Pero hay algo sobre lo cual nos gustaría ahora detenernos para mostrar que lo de Kollontay en particular, y lo del comunismo en general, no es un proyecto inocente que busque aliviar la carga de la mujer sin más. Lo que busca es mucho más que eso: es la generación de un orden planificado centralmente que, poniendo al Estado en el centro de la vida social, totalice todas las relaciones sociales absorbiéndolas y controlándolas a su antojo. De tal suerte que bajo el comunismo se prevea de forma clara la destrucción de la institución familiar, la cual resultará fagocitada por la intervención estatal. Kollontay lo dice con total claridad: “el Estado de los trabajadores acudirá en auxilio de la familia, sustituyéndola; gradualmente, la Sociedad se hará cargo de todas aquellas obligaciones que antes recaían sobre los padres”.[88] Curiosa concepción de “auxilio”, el cual lejos de garantizar supervivencia, conlleva la destrucción de lo que se pretende asistir.

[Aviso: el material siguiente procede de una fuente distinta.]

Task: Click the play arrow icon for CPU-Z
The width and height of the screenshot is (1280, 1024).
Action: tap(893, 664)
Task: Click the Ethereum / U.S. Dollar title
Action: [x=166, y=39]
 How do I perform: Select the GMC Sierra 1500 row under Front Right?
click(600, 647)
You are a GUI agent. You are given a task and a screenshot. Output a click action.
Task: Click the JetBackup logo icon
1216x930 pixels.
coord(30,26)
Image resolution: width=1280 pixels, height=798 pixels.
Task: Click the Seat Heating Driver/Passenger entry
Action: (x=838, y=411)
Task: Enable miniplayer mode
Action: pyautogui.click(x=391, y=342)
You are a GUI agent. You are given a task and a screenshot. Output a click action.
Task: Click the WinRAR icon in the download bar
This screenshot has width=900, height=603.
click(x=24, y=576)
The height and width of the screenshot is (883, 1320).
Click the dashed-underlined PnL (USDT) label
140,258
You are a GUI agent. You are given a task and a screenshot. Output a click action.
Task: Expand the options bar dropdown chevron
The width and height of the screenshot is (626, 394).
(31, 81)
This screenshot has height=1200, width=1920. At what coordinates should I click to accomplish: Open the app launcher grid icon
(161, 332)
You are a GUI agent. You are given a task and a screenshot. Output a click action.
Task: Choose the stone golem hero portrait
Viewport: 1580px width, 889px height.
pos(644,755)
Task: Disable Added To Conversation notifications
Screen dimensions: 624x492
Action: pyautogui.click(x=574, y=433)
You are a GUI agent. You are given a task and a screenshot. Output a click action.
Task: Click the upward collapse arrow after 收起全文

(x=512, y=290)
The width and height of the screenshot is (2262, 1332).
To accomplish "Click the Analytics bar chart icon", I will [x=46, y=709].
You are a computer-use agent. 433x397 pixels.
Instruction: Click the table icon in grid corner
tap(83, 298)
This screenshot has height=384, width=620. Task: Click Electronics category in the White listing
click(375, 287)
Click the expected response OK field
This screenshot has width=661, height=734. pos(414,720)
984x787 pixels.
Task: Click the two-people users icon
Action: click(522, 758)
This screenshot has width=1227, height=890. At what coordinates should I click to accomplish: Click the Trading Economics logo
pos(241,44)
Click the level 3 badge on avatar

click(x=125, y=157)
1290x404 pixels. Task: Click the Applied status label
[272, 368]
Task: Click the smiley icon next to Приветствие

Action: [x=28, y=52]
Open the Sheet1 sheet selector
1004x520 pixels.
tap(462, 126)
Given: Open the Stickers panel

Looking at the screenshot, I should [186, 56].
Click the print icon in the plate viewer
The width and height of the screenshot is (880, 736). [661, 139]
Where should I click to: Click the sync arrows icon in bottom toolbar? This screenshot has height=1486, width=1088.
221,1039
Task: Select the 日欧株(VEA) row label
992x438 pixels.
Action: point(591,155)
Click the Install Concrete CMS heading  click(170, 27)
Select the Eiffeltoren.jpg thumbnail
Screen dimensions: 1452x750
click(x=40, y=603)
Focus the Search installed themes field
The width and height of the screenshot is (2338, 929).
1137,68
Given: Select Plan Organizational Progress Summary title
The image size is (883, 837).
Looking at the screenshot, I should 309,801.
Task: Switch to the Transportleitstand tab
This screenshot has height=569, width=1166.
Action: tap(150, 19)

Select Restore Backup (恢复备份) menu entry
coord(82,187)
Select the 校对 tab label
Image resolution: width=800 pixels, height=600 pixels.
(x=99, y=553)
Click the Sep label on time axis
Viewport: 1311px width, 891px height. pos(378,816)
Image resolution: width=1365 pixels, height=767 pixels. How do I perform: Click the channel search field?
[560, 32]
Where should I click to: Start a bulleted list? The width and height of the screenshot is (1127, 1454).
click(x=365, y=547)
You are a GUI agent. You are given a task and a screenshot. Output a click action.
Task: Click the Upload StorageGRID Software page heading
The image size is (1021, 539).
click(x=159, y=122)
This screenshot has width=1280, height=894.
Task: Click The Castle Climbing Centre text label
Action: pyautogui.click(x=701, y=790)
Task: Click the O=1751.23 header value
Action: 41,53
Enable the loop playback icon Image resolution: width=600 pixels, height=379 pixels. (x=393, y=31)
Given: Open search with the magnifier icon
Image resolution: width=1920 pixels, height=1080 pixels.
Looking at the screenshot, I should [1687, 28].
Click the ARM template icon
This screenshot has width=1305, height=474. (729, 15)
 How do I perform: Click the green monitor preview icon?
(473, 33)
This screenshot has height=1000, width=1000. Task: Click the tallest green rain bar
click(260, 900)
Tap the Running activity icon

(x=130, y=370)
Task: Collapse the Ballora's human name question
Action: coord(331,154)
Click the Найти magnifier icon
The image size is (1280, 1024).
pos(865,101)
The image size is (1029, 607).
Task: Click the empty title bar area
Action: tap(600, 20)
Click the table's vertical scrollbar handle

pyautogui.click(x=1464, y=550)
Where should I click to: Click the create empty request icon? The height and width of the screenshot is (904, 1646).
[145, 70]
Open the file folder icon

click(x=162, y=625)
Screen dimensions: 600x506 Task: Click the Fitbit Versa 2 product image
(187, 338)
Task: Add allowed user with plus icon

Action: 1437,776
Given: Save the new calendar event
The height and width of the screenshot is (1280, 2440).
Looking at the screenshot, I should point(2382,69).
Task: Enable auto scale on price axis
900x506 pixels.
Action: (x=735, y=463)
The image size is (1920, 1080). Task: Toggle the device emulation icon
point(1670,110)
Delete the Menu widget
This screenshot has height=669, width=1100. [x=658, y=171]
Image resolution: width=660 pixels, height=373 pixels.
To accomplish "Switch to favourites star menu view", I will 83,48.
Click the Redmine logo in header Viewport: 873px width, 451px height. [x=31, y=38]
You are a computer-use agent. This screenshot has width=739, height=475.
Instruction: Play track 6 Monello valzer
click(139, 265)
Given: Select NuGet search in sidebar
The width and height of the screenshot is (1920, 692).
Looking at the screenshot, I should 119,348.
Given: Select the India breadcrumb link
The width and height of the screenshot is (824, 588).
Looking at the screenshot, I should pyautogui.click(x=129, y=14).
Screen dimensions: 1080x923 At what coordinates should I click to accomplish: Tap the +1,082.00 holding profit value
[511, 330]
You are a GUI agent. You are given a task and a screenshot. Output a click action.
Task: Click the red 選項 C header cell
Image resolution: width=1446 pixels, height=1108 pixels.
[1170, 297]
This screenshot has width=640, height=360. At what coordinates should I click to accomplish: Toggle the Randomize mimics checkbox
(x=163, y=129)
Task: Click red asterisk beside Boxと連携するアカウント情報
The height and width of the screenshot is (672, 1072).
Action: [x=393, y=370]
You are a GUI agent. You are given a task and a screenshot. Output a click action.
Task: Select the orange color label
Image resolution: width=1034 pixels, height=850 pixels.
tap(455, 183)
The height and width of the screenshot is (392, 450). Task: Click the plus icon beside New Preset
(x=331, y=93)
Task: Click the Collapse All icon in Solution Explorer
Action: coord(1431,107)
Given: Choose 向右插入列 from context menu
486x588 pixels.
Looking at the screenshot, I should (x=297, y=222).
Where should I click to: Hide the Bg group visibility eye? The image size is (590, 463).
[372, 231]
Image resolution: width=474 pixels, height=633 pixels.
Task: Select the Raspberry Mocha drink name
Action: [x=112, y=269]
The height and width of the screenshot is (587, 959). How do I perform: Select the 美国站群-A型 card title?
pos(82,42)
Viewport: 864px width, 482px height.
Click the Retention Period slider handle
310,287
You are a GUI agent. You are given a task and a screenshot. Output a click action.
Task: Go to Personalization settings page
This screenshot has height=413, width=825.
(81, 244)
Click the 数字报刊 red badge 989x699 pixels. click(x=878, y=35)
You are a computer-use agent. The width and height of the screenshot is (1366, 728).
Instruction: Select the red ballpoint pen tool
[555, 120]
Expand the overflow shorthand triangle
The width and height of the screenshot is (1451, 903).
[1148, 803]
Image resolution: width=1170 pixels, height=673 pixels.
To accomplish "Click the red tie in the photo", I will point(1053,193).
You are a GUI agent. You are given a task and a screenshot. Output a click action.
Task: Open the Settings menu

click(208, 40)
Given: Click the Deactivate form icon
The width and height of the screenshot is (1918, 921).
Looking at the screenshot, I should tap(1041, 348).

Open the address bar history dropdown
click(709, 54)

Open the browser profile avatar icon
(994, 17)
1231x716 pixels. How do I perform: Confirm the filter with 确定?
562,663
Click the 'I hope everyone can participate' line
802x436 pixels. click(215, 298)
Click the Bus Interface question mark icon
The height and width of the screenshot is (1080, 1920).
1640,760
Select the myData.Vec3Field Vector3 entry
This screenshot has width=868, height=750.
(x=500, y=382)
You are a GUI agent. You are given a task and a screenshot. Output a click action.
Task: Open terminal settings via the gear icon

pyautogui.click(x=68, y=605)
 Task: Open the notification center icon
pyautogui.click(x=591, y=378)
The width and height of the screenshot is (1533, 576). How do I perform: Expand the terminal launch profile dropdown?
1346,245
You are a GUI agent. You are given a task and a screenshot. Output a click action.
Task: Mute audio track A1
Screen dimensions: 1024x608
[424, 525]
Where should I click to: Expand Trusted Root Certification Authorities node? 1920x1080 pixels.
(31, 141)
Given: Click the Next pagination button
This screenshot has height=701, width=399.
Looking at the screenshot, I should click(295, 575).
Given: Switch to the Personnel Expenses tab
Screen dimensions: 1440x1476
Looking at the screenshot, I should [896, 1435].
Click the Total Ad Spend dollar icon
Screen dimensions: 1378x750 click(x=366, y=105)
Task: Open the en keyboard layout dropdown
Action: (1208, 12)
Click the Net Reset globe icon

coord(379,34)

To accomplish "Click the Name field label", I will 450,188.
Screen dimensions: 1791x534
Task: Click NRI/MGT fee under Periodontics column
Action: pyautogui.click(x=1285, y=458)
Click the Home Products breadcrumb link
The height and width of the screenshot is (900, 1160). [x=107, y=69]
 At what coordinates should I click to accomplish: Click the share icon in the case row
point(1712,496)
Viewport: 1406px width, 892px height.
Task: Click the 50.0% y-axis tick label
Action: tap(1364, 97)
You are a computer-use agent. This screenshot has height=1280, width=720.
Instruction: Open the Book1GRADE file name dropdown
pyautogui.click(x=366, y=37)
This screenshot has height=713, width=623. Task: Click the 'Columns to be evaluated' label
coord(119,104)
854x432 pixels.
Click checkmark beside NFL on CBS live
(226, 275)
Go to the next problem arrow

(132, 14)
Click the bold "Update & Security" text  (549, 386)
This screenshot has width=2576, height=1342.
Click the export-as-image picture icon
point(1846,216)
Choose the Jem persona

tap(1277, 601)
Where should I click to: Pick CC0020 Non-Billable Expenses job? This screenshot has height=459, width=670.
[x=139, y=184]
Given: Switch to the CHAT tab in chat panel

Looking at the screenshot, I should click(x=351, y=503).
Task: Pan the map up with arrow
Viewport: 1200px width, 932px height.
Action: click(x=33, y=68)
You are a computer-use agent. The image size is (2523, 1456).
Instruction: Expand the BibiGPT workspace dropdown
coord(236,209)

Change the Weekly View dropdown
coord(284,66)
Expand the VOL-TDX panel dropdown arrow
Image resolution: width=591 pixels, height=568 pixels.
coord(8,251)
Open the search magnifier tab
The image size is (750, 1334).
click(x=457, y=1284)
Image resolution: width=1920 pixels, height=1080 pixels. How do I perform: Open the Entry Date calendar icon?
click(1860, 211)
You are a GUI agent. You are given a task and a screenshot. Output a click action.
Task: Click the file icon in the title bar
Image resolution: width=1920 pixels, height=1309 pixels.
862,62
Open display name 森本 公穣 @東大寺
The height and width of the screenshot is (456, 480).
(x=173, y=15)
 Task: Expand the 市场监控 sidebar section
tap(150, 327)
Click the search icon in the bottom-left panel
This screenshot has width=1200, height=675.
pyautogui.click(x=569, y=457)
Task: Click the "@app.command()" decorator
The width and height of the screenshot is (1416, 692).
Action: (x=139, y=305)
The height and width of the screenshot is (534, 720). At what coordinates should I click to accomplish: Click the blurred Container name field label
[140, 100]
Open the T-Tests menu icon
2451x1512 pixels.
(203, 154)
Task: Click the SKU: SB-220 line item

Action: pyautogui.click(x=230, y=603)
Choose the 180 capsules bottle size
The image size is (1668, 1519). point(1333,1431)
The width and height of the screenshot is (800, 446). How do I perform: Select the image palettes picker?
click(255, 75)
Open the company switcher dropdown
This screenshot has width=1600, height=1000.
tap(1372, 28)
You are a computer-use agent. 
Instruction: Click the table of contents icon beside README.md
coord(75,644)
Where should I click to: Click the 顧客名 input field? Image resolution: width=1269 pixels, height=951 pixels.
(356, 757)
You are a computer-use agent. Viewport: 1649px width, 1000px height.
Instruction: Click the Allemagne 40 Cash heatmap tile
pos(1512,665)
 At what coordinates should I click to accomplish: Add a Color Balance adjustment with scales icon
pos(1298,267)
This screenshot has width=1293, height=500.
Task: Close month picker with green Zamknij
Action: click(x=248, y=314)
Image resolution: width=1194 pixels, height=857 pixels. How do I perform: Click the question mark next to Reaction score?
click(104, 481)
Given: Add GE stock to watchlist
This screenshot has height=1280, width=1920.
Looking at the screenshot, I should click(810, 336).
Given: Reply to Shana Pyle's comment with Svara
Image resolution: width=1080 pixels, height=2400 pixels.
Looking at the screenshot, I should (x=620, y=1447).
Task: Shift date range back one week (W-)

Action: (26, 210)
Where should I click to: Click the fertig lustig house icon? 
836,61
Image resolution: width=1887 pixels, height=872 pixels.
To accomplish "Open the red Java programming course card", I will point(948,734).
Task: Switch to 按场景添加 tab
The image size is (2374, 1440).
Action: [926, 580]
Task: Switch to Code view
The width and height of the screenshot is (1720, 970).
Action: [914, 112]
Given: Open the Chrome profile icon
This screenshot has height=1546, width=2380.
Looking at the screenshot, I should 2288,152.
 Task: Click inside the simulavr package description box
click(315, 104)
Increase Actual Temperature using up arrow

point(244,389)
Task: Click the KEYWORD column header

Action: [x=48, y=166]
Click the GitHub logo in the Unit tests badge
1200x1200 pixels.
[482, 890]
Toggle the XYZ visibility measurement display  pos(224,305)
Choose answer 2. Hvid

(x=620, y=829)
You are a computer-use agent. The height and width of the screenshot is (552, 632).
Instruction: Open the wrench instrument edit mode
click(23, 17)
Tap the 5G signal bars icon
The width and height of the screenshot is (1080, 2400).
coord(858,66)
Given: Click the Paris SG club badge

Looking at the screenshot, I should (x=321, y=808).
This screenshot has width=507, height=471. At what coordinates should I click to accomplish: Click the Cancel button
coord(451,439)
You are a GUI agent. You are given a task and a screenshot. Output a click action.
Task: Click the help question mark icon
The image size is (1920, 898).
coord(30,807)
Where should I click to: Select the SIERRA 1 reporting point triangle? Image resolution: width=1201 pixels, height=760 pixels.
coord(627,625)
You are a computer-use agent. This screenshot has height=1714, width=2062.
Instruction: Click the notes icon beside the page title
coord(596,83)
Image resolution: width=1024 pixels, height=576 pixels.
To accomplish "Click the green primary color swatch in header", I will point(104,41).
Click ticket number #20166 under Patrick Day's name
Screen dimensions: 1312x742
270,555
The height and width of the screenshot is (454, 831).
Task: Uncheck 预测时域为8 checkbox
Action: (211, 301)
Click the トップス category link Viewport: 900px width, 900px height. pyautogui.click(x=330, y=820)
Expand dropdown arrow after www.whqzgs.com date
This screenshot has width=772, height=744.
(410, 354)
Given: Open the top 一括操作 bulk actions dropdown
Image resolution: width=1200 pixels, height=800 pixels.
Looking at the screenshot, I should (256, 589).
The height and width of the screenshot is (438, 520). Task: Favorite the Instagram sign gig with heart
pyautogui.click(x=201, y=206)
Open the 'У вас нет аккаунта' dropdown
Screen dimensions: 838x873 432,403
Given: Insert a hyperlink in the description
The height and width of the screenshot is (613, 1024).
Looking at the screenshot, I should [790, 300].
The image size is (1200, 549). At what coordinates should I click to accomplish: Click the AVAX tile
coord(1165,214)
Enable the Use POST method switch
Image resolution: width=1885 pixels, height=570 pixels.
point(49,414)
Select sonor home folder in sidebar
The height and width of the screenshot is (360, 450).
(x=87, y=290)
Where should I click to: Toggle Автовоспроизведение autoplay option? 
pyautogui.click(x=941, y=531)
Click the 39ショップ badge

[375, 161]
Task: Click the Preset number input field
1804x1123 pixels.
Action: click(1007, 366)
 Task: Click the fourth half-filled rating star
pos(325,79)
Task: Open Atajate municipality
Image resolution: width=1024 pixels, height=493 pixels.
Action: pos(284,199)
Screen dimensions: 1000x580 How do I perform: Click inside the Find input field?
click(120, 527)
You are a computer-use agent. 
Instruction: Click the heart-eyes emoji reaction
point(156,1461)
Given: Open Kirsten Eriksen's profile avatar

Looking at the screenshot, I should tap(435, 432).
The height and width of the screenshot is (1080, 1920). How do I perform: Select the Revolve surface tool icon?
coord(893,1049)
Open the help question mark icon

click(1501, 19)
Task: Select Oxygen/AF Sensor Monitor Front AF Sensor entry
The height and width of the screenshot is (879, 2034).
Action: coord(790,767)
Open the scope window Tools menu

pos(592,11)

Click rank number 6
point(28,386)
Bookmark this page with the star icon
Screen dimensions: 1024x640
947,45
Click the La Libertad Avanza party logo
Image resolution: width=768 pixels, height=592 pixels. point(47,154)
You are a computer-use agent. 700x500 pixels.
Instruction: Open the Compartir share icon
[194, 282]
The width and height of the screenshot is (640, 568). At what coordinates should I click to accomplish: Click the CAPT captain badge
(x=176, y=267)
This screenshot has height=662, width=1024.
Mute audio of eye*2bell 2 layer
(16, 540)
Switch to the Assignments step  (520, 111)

En última instancia pues, lo que la sociedad comunista exige es la colectivización de todo lo que un hombre pueda poseer, inclusive sus propios hijos. Y es que el proyecto socializante no puede desatender aquello que permite la supervivencia de cualquier tipo de totalitarismo: el adoctrinamiento masivo, especialmente de las nuevas generaciones. Es así que Kollontay determina: “El hombre nuevo, de nuestra nueva sociedad, será moldeado por las organizaciones socialistas, jardines infantiles, residencias, guarderías de niños, etc., y muchas otras instituciones de este tipo, en las que el niño pasará la mayor parte del día y en las que educadores inteligentes le convertirán en un comunista consciente de la magnitud de esta inviolable divisa: solidaridad, camaradería, ayuda mutua y devoción a la vida colectiva”.[89]

En una palabra, la realización del feminismo marxista es la destrucción de la familia y su reemplazo por el Estado totalitario y por el partido.